Это был кошмар. Крепость кишела жаждущими демонами, которых не могли удержать немногочисленные отряды воинов, не заснувших и достаточно трезвых, чтобы обороняться. Голгоф смог пробраться на подземные уровни, прошел через целые акры, заполненные камерами, бойни, где пленников вскрывали и перерабатывали, и ямы для отходов, где тухлая кровавая жижа скрыла его запах от демонов Ш’Карра. Он слепо извивался, плывя по грязи, иногда нырял в глубину и не знал, сможет ли всплыть за воздухом, и порой яростно сражался с ползучими когтистыми тварями, которые лязгали зубами у его ног.
Карьеры под городом оказались еще хуже. Сверху падал дождь из частей тел. Там бродили слепые стаи выживших рабов, скорее хищников, чем бандитов, и Голгофу снова пришлось сражаться за свою жизнь. Он пытался забыть, как ел тех, кого убил, и даже тех, кого нашел, чтобы сохранить силу, ибо часы превращались в дни. Но он не мог забыть ничего.
Он переплыл реку крови. Он вскарабкался на гору трупов. Насекомые-падальщики отложили яйца в его ладонях и ступнях, и прожорливые личинки проели ходы наружу, оставив после себя открытые кровоточащие раны. В его слезах корчились белые черви, какие-то твари змеились под ногтями. Некоторые из них еще оставались там.

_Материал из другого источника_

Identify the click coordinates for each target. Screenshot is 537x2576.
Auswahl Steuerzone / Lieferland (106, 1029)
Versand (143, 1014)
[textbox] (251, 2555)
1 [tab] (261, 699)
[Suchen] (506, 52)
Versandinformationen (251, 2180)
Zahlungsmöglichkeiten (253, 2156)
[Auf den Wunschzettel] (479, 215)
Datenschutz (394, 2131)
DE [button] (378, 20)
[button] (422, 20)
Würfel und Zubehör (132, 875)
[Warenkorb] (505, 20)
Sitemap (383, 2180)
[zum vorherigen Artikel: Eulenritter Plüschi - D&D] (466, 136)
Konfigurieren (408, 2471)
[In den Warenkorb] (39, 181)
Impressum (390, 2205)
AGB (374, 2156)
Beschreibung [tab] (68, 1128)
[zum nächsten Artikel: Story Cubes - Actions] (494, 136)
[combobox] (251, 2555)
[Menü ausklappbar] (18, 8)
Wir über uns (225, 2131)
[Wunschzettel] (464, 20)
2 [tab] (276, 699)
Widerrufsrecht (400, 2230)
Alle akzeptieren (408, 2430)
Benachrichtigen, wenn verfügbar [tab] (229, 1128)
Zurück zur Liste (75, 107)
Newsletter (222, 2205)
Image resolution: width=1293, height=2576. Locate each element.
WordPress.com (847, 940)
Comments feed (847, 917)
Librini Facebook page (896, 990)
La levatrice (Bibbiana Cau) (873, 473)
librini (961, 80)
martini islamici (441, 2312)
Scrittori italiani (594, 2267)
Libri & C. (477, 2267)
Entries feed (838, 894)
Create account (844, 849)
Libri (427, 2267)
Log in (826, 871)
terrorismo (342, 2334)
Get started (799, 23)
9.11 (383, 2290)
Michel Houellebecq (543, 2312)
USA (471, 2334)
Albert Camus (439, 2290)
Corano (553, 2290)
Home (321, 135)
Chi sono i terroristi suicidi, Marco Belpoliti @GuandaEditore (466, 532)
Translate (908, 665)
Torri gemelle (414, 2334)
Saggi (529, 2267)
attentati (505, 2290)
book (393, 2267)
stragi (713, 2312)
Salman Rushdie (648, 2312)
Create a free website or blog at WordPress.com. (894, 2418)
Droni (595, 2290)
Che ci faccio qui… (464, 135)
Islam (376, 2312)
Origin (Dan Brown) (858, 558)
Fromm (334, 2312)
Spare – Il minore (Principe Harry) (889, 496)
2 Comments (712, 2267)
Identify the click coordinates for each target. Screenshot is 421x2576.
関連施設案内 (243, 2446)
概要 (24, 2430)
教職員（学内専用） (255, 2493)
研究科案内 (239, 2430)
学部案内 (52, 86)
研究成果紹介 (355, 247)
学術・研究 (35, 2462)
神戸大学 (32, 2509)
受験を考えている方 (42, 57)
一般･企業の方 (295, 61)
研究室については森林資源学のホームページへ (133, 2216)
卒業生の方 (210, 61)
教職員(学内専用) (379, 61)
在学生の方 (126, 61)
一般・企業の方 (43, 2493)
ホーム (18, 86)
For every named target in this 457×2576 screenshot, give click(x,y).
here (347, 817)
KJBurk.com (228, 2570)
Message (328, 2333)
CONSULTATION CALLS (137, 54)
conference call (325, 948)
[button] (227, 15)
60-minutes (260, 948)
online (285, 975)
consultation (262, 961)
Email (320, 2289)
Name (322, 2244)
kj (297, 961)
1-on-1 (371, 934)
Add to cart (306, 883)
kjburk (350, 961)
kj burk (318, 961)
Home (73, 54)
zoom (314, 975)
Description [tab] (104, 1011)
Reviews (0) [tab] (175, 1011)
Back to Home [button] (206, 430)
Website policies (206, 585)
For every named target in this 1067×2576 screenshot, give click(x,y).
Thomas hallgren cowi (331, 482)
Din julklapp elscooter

Он с трудом помнил, что делал после того, как вылез из шахт по склону из трупов. Наверное, большую часть пути он пробежал, зная лишь то, что он должен идти на восток, к горам и Стрельчатому Пику. Теперь горы были в пределах видимости. Голгоф осознал, что понятия не имеет, что будет делать, когда доберется до них. Может быть, в Зале Старейшин его встретит Крон? Где вообще этот зал? Голгоф о нем никогда не слышал, хотя стоило признать, что все известное о Стрельчатом Пике было лишь обрывками легенд из дней до его падения.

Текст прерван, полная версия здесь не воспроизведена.